La Comisión de Arbitraje “nos prestó una oficina y nosotros pagamos una maestra. Además, cambiamos hábitos alimenticios. Compré un refrigerador, una parrilla, una cafetera y ahí estábamos picando la verdura, asando el salmón, haciendo el café. La Comisión confió y se realizó un buen Mundial”.

Pero antes hubo problemas, problemas que lo alejaron de la justa. Todo comenzó como una simple anécdota, pero al final se volvió una auténtica pesadilla. Fue la final del Torneo Apertura 2011, entre Tigres y Santos, donde ocurrió lo de la doble tarjeta amarilla.

Marco sonríe y respira. Le cuesta contar la historia, pero lo hace.

“El hecho no está prohibido. En la justicia, lo que no está prohibido, está permitido. La regla de juego dice que tienes que amonestar a un jugador levantando la tarjeta hacia el infractor. No a los dos... No te dice si con el brazo derecho o izquierdo, y ese es un punto muy importante. Lo que sí es que se rompió una tradición y generó controversia, pero no lo imaginé así”.

Era el minuto 58 del partido. “Había dos jugadores en desorden. Evalué mostrarles la tarjeta amarilla. En algún partido, un jugador me arrebató la tarjeta y a partir de ahí decidí utilizar dos pares de rojas y amarillas. Cuando saco una tarjeta, en esa no estaban mis apuntes, así que saco la otra y evalúo que debo de amonestar a los dos y lo decido así, al mismo tiempo”.
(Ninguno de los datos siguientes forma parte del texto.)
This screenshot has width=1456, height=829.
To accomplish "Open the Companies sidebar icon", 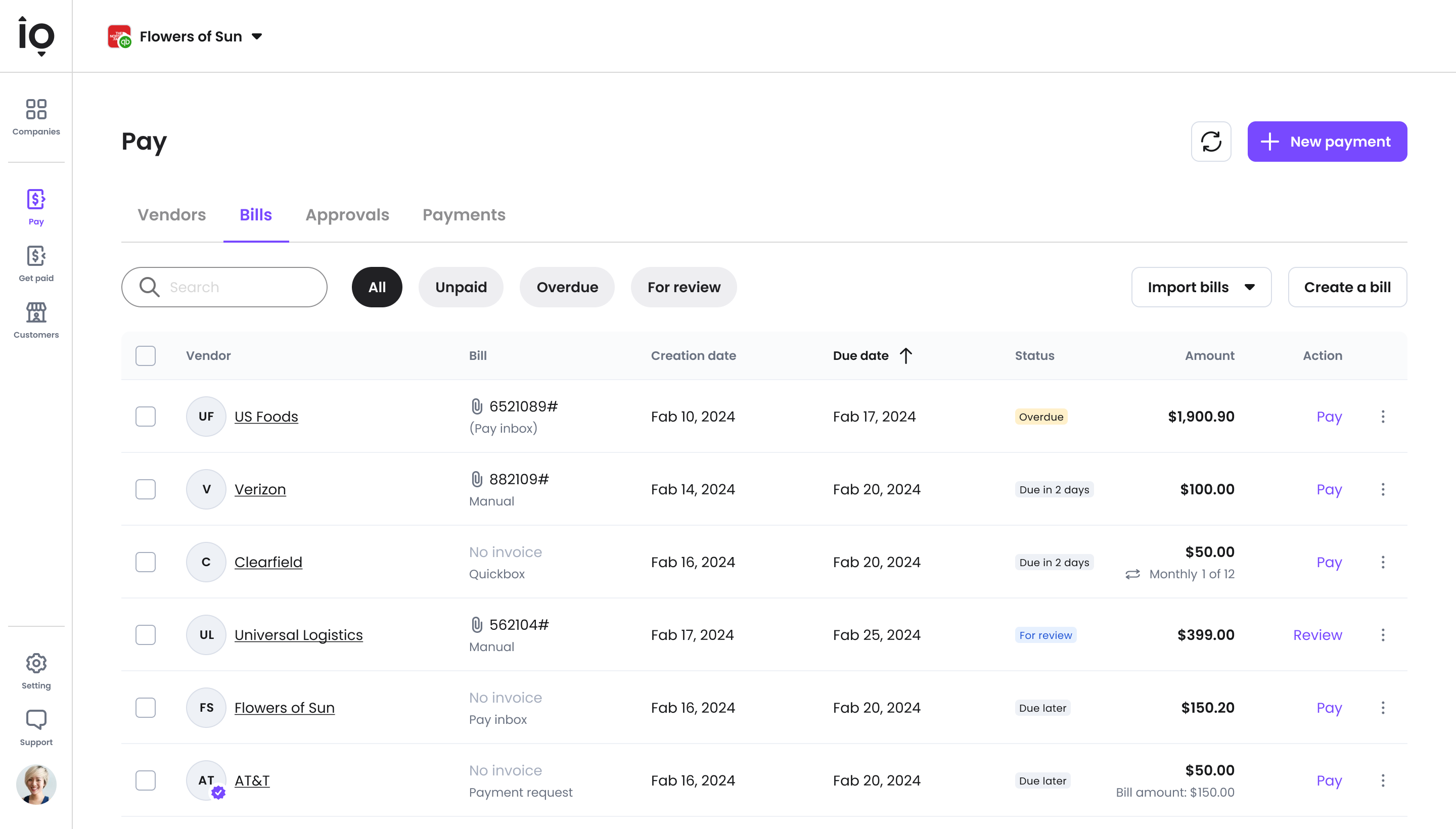I will coord(36,109).
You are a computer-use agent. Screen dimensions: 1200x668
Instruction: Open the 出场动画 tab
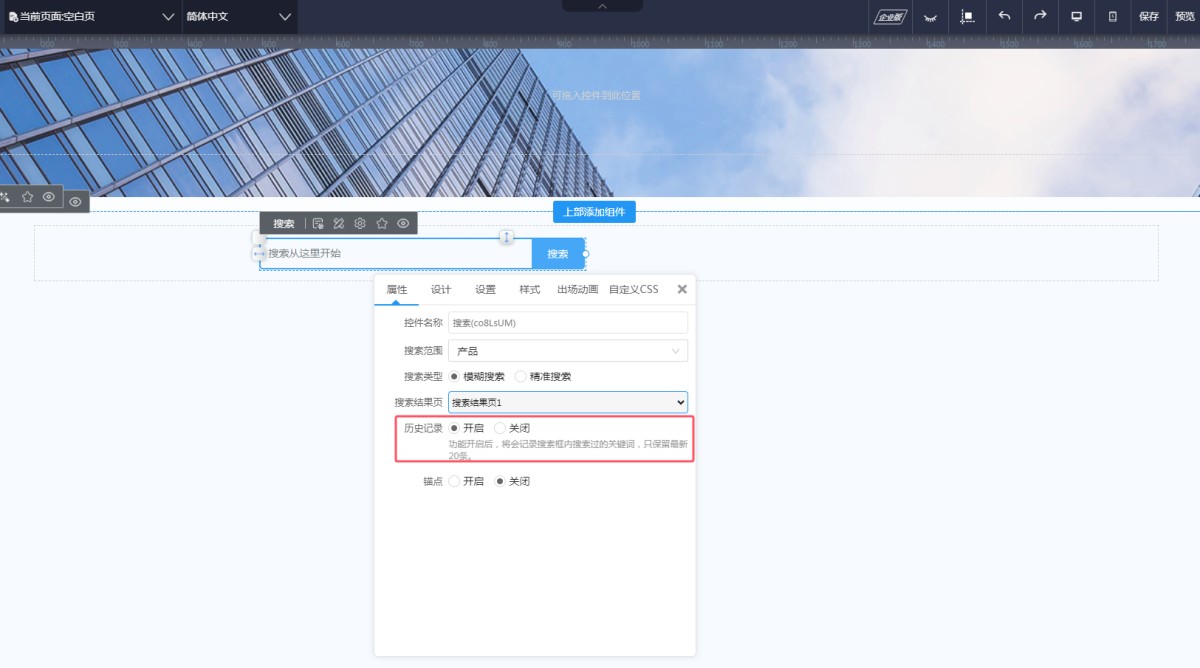pyautogui.click(x=577, y=290)
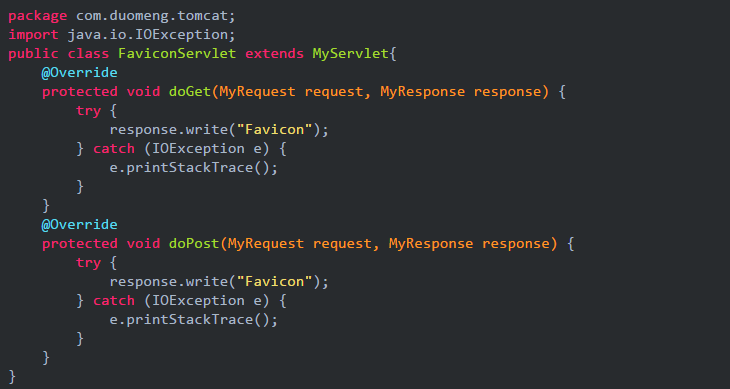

El medio se escandalizó. “No me imaginé la repercusión. Me iban a correr”.

Hubo consecuencias, pero... “Al final seguí. Me dijeron: ‘Vas a empezar desde abajo’”. Y se levantó. “Antes de la Copa del Mundo era el árbitro siete de los candidatos, el último de la lista. Muchos aseguraban que no iría. Pero creí en Dios, sabía que me iba a dar la victoria. Sólo tenía que ir paso a paso”.

Después vino una seria enfermedad, que también casi lo vence por “un sobreentrenamiento”. Otra vez tuvo que empezar desde abajo. “Antes de una prueba de FIFA me dieron de alta. Llegué al seminario sin entrenar, pero ya sano. Así me la aventé, y pasé. Muchas veces dijeron que no pasaba las pruebas y me señalaron, pero eso fue pura envidia”.

Largo fue el camino. Todo eso para llegar al último minuto en el Mineirao. En el marcador, Alemania arrasaba a Brasil. Quizá todo un país lloraba, pero Marco no. Chiquimarco decía adiós con la satisfacción del deber cumplido.